Vorzeigeprojekt Emscher-Umbau
Der 22. März ist Weltwassertag. Wir blicken mit einem Archivbeitrag zu diesem Anlass auf den Abschluss des Emscher-Umbaus zurück.
Bundeskanzler Olaf Scholz hat den Umbau der Emscher als faszinierendes Beispiel gelingender Transformation und „leuchtendes Vorbild für ähnliche Prozesse weit über Deutschland hinaus“ bezeichnet. Scholz sprach beim offiziellen Festakt im vergangenen Herbst zum Abschluss des Generationenprojektes Emscher-Umbau. Es gilt als das größte europäische Infrastrukturprojekt der vergangenen Jahrzehnte. 30 Jahre lang wurde daran gearbeitet, dass die Emscher vom Abwasserkanal wieder zu einem natürlichen sauberen Fluss werden konnte. Der Umbau der einstigen Köttelbecke zeige, dass man sich „mutig große Ziele setzen soll“, so Scholz mit Blick auf die „enormen Aufgaben, vor denen unser Land aktuell steht“.

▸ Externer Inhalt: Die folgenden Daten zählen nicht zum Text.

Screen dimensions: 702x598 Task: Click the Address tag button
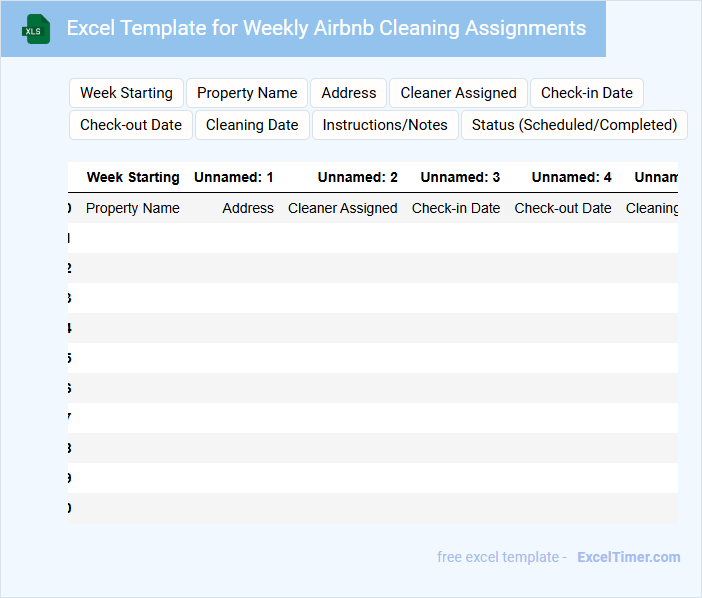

Die Dimensionen des Umbaus sind gigantisch. 430 Kilometer neue Abwasserkanäle wurden unterirdisch errichtet, hinzu kommen vier hochmoderne Kläranlagen und drei Pumpwerke, die mit einer Leistung von zu 13.500 Litern Wasser – das entspricht etwa 68 Badewannen – pro Sekunde arbeiten. Der Emscher-Umbau sei ein Beleg innovativer Ingenieurskunst und guter Zusammenarbeit zwischen Wissenschaft und Praxis, lobte der Bundeskanzler das „große Gemeinschaftswerk“. Dass man bei dem 5,5 Milliarden Euro teuren Projekt zudem im vorgegebenen Kosten- und Zeitrahmen geblieben ist, sei ein besonderer Erfolg, so Scholz weiter.
Ein Fluss im Wandel
NRW-Bauministierin Ina Scharrenbach hob als Vertreterin der Landesregierung die gute parteiübergreifende Zusammenarbeit zwischen Bund, Land sowie den Städten und Gemeinden entlang des Flusses mit der Emschergenossenschaft hervor. Weiter sagte sie: „Die Emscher ist ein Fluss im Wandel und hat ihr Gesicht mehrfach verändert: Sie ist vom ursprünglich natürlichen Fließgewässer zum offenen Abwasserkanal in einer dicht besiedelten Industrielandschaft umfunktioniert worden. Nach über 170 Jahren ist die Emscher nun endlich wieder abwasserfrei, die Umwelt erholt sich und erstrahlt in neuer Blüte.“
Artenvielfalt im Ruhrgebiet
Gemeinsam mit Bundeskanzler Scholz und Prof. Dr. Uli Paetzel, Vorstandsvorsitzender der Emschergenossenschaft, pflanzte Scharrenbach die ersten Reben für einen Weinberg im neuen Natur- und Wasser-Erlebnis-Park am Wasserkreuz in Castrop-Rauxel. Dort entsteht das sogenannte Emscherland, das symbolhaft für den gesamten Umbau des Flusses steht: Die renaturierte Emscher schlängelt sich kurvenreich in ihrem neu angelegten Flussbett. Radwanderwege lassen die blaugrüne Infrastruktur erfahrbar werden, so die Emschergenossenschaft. Außerdem bildeten Pflanzbeete, Streuobstwiesen und künftig auch Weinberge den Auftakt für das neue blaugrüne Leben im Revier, heißt es.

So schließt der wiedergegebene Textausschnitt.